● **WHAT YOU SHOULD DO**: Every line from the beginning of the data through the line containing "You are a computer-use agent. This" should be reproduced exactly, and no further lines should be output.

● **Excerpts from a dataset**:

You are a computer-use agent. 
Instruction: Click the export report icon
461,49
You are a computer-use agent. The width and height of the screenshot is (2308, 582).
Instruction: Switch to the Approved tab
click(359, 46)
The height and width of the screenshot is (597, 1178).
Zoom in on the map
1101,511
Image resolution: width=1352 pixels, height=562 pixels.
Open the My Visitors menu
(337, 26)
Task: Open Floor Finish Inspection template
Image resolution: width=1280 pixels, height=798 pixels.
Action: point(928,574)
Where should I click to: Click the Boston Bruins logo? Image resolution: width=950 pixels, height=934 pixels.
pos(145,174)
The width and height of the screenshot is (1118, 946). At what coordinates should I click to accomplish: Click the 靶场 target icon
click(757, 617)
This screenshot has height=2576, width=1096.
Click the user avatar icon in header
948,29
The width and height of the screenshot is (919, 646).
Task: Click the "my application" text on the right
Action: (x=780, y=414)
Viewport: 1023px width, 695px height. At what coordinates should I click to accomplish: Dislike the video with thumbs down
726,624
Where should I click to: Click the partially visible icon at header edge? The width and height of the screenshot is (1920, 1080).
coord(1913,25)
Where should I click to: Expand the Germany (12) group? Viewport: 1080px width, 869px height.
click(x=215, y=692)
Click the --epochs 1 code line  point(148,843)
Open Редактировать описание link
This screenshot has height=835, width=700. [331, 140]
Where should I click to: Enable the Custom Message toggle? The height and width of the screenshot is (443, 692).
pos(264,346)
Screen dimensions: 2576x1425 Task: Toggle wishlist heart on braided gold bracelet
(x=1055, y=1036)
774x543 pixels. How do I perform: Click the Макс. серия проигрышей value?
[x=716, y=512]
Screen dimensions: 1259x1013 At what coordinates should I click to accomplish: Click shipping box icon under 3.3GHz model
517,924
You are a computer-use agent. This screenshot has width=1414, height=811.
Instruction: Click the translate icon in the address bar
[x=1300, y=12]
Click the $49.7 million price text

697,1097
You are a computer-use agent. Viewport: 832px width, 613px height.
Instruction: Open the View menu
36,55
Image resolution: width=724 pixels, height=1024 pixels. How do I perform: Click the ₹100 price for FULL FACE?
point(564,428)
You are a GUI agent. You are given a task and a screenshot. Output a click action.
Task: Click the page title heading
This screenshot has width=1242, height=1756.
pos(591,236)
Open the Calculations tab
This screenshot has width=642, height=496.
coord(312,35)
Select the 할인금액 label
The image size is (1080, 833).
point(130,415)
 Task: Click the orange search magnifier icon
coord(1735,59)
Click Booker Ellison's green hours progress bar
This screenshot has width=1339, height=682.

● **SOLUTION FOR THIS TASK**:
You are a computer-use agent. 
Instruction: Click the export report icon
461,49
You are a computer-use agent. The width and height of the screenshot is (2308, 582).
Instruction: Switch to the Approved tab
click(359, 46)
The height and width of the screenshot is (597, 1178).
Zoom in on the map
1101,511
Image resolution: width=1352 pixels, height=562 pixels.
Open the My Visitors menu
(337, 26)
Task: Open Floor Finish Inspection template
Image resolution: width=1280 pixels, height=798 pixels.
Action: point(928,574)
Where should I click to: Click the Boston Bruins logo? Image resolution: width=950 pixels, height=934 pixels.
pos(145,174)
The width and height of the screenshot is (1118, 946). At what coordinates should I click to accomplish: Click the 靶场 target icon
click(757, 617)
This screenshot has height=2576, width=1096.
Click the user avatar icon in header
948,29
The width and height of the screenshot is (919, 646).
Task: Click the "my application" text on the right
Action: (x=780, y=414)
Viewport: 1023px width, 695px height. At what coordinates should I click to accomplish: Dislike the video with thumbs down
726,624
Where should I click to: Click the partially visible icon at header edge? The width and height of the screenshot is (1920, 1080).
coord(1913,25)
Where should I click to: Expand the Germany (12) group? Viewport: 1080px width, 869px height.
click(x=215, y=692)
Click the --epochs 1 code line  point(148,843)
Open Редактировать описание link
This screenshot has height=835, width=700. [331, 140]
Where should I click to: Enable the Custom Message toggle? The height and width of the screenshot is (443, 692).
pos(264,346)
Screen dimensions: 2576x1425 Task: Toggle wishlist heart on braided gold bracelet
(x=1055, y=1036)
774x543 pixels. How do I perform: Click the Макс. серия проигрышей value?
[x=716, y=512]
Screen dimensions: 1259x1013 At what coordinates should I click to accomplish: Click shipping box icon under 3.3GHz model
517,924
You are a computer-use agent. This screenshot has width=1414, height=811.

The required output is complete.